What to work on
Each line of data below is to be returned exactly, leaving out any picture.

Data section
--- START ---
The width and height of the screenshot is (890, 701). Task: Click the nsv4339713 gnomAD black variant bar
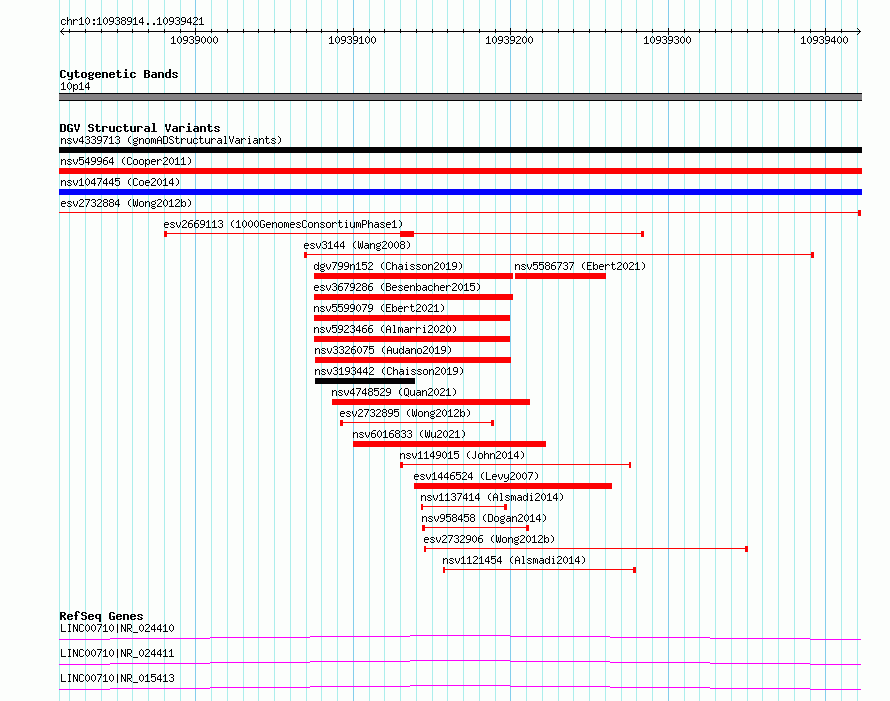coord(460,150)
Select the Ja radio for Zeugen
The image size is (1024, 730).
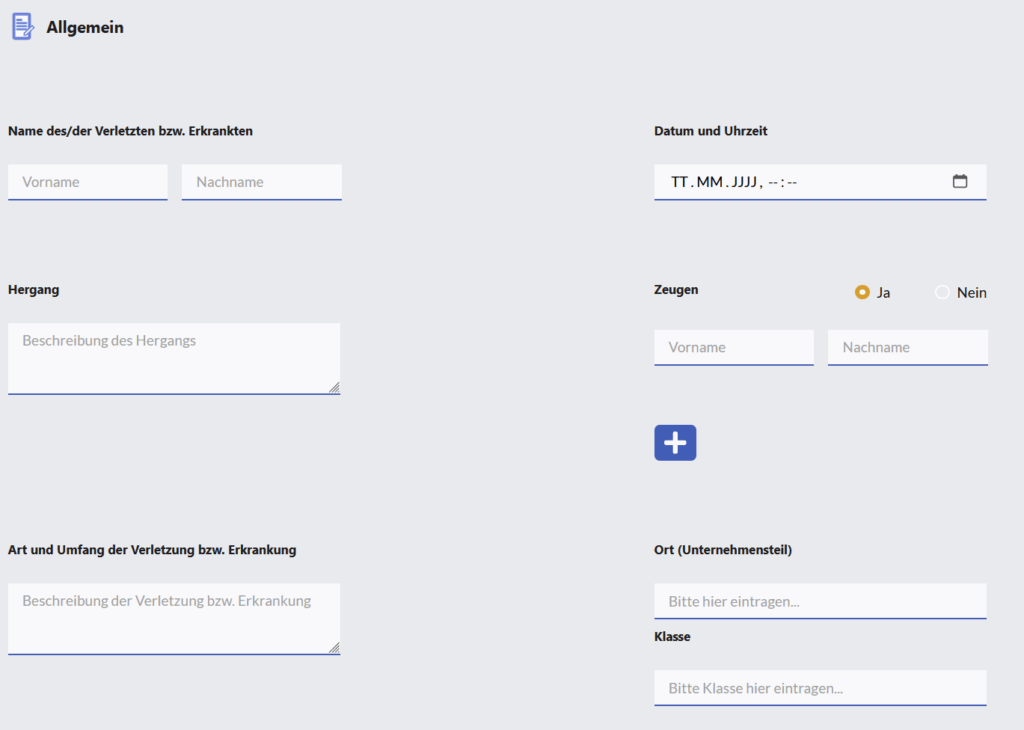tap(862, 293)
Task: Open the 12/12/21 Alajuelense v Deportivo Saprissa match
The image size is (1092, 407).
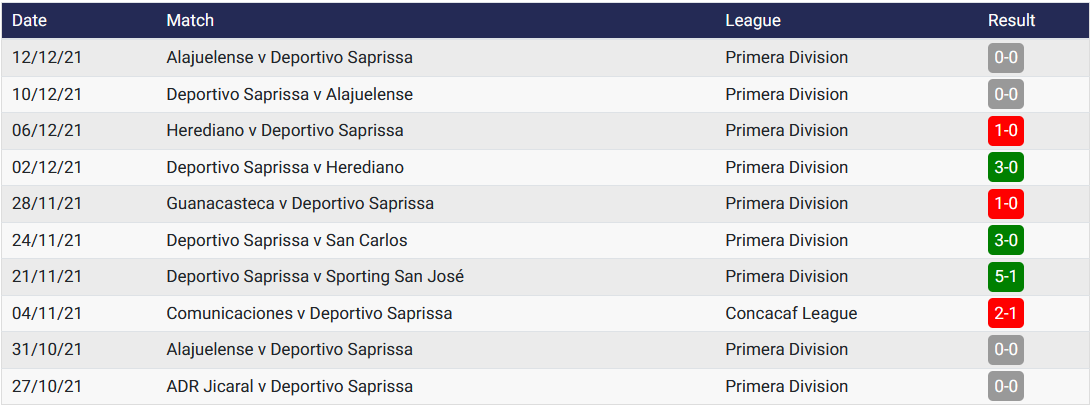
--- END ---
Exercise result
The width and height of the screenshot is (890, 701). Task: Click the nsv4339713 gnomAD black variant bar
coord(460,150)
Select the Ja radio for Zeugen
The image size is (1024, 730).
tap(862, 293)
Task: Open the 12/12/21 Alajuelense v Deportivo Saprissa match
The image size is (1092, 407).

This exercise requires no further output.